O ANI YAŞAMAK


Tembellik yaratıcılığı yetenekleri artırır mı yoksa züğürt tesellisi mi bu? Ya da nasıl oluyor da tembel oluyor insan; genetik mi, bencillik mi? Ne olursa olsun, evet tembel birisiyim ben. Araba kullanırken vites değiştirmeye bile üşenirim:

-İleride kırmızı yanıyor, nasılsa duracağım ne gerek var üçe almaya?

Ya da:

-Ne gerek var arabayı yıkatmaya, nasılsa sokağa bırakıyoruz kirlenmeyecek mi?

Ancak tembelliğin yetenekleri artırdığı, insanı yaratıcı yaptığı da bir gerçektir.
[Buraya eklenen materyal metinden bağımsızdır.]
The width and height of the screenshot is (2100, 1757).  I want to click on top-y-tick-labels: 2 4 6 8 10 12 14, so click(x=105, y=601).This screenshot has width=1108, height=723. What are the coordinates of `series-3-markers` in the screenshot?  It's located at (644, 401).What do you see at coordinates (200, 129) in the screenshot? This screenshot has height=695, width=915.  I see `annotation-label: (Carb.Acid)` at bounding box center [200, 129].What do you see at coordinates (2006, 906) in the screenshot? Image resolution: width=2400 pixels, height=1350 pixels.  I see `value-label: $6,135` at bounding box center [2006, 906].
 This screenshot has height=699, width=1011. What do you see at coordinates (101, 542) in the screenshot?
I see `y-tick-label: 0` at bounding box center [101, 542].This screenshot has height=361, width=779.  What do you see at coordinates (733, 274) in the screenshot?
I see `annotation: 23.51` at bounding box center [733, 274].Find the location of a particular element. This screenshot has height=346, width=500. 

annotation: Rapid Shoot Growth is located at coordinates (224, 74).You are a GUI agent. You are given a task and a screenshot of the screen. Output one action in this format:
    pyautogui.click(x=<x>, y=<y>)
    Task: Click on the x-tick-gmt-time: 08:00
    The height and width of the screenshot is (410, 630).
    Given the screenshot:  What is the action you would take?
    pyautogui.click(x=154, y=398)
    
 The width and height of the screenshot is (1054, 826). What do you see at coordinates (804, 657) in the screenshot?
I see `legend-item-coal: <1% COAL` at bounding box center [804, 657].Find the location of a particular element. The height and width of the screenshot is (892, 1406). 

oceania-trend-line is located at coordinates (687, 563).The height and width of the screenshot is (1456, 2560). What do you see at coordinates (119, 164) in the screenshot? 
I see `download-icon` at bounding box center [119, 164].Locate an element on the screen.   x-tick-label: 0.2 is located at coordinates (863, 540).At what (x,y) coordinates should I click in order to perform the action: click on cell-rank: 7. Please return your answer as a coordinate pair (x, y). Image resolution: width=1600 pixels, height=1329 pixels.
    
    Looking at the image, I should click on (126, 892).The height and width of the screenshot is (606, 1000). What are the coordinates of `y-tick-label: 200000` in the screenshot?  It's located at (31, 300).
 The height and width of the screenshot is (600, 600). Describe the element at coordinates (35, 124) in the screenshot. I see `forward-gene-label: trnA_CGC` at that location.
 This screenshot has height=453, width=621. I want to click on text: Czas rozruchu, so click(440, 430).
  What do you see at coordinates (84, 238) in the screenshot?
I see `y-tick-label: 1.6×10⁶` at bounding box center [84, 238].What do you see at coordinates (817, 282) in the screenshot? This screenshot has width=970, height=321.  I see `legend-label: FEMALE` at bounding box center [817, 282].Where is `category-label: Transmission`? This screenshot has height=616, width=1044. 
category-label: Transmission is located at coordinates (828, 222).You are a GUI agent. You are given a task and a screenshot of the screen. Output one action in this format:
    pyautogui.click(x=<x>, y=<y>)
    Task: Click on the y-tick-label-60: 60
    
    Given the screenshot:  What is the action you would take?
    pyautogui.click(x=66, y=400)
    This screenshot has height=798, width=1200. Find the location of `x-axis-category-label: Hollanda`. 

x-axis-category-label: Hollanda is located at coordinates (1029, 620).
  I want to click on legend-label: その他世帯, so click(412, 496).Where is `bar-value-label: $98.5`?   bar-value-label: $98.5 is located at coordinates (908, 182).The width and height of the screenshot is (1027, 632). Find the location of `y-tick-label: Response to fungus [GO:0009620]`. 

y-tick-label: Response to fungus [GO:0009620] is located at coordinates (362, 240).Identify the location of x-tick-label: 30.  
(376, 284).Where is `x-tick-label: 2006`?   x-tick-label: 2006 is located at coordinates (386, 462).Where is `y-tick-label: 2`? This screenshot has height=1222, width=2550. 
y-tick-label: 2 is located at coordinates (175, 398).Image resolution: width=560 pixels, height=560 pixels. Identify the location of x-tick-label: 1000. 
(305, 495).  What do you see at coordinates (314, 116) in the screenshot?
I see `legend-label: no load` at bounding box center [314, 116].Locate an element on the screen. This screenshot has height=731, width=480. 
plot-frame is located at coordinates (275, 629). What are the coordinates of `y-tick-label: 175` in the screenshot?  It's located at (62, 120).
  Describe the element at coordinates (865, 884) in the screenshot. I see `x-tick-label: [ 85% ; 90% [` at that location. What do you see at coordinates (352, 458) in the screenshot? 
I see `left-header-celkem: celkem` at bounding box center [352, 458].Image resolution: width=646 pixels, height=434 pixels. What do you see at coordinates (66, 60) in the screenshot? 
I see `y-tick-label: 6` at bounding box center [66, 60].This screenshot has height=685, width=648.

Ben hiç ışık yakmadan, yerde yatan ağabeyimin üzerine basmadan odamızın kapısını açar, salondaki muhtemelen köyden gelen ve yerde yatmakta olan bir akrabamı da çiğnemeden dış kapıdan çıkarak avludaki tuvalette yine ışığı yakmadan ihtiyacımı görebilirim. Sonra da aynı yoldan aynı şekilde geri dönebilirdim.

Işık yakmada gösterdiğim tembellik, gece görüş yeteneğimi artırmıştır.

Evet, bu sabah da öyle oldu; bindim otobüse, oturdum. Paltomun düğmelerini çözmeden. Nasılsa inince düğmelemeyecek miyim?  

Oysa yanıma oturan kız benimle aynı fikirde değildi. Oturdu, bir güzel mantosunu çıkardı, katladı kucağına koydu. Sonra elindeki poşetten bir kağıda sarılı gevreğini çıkardı. Kağıdı bir güzel yaydı kucağına.(Ne koktu şu gevrek de sabah sabah) Sonra ayranını bir güzel salladı ve pipeti soktu üzerinden. Başladı yemeğe; bir gevrekten ısırdı üzerine bir yudum ayran.

Hani derler ya “kadın sevildikçe güzelleşir” diye, gevrek de adeta ısırıldıkça kokusu yayıldı etrafa. Kız, karşısında ve tepesindeki bir sürü insana aldırmadan yaptı kahvaltısını. Bana, “Amca, bir parça alır mısın” bile demeden. (Abi denilen günleri özlemle anıyorum bu arada)

Şimdi, bu sabaha aynı anda, aynı otobüste, aynı koltukta, aynı sürede bir kızla yolculuk yaptık. Otobüs yolculuğu, benim için ev ve iş arasında geçen lüzumsuz bir zamanken o kız için sabah keyfi idi.

O kız çoktan açlık güdüsünü bastırmış belki de çoktan çiftleşme güdüsünü harekete geçirmişken ben hala doğrunun peşindeyim burnumda o gevreğin kokusu. 

Ne dersiniz? Hayatı yaşamak mı sorgulamak mı gerekli.